Data extracts:
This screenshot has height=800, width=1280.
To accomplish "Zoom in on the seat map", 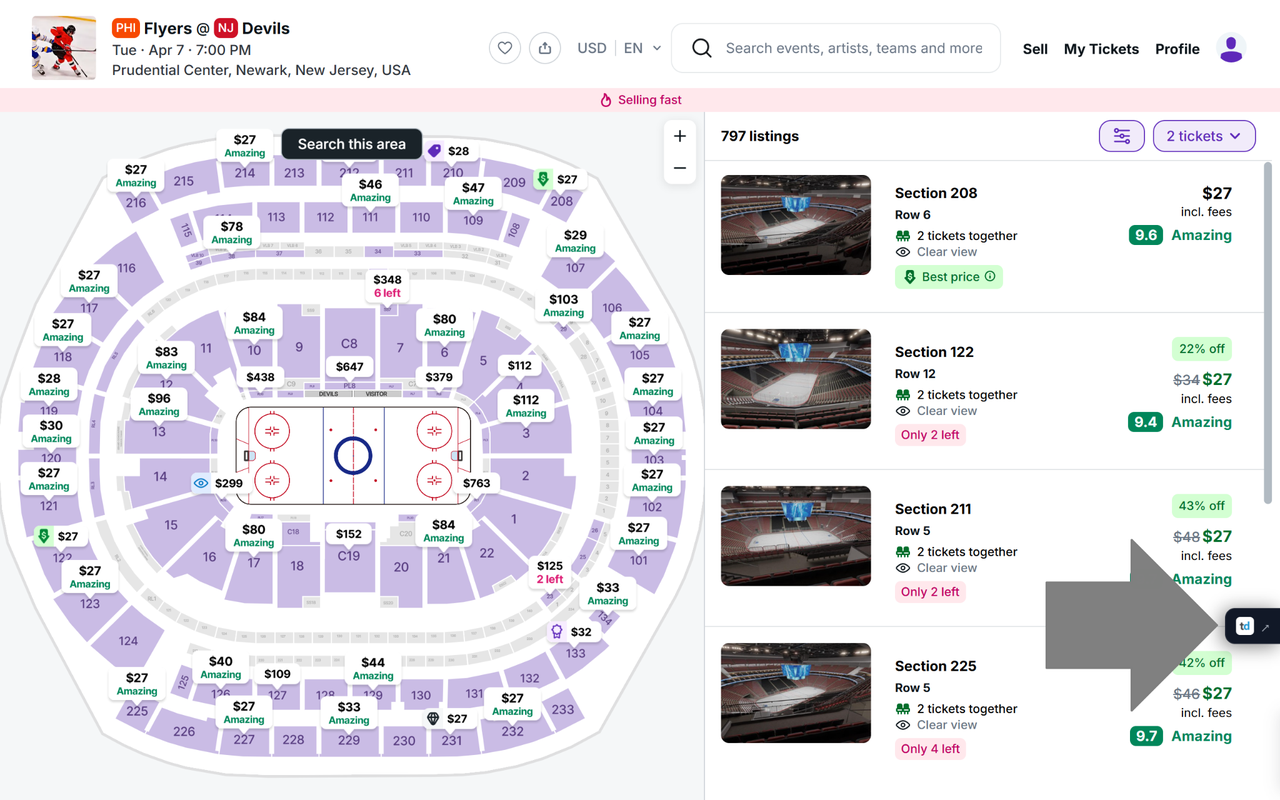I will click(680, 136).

---

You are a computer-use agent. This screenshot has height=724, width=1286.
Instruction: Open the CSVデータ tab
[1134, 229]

Work instructions: In how many lines above does the word "This" appear? Answer with only the number.

Completed task: 2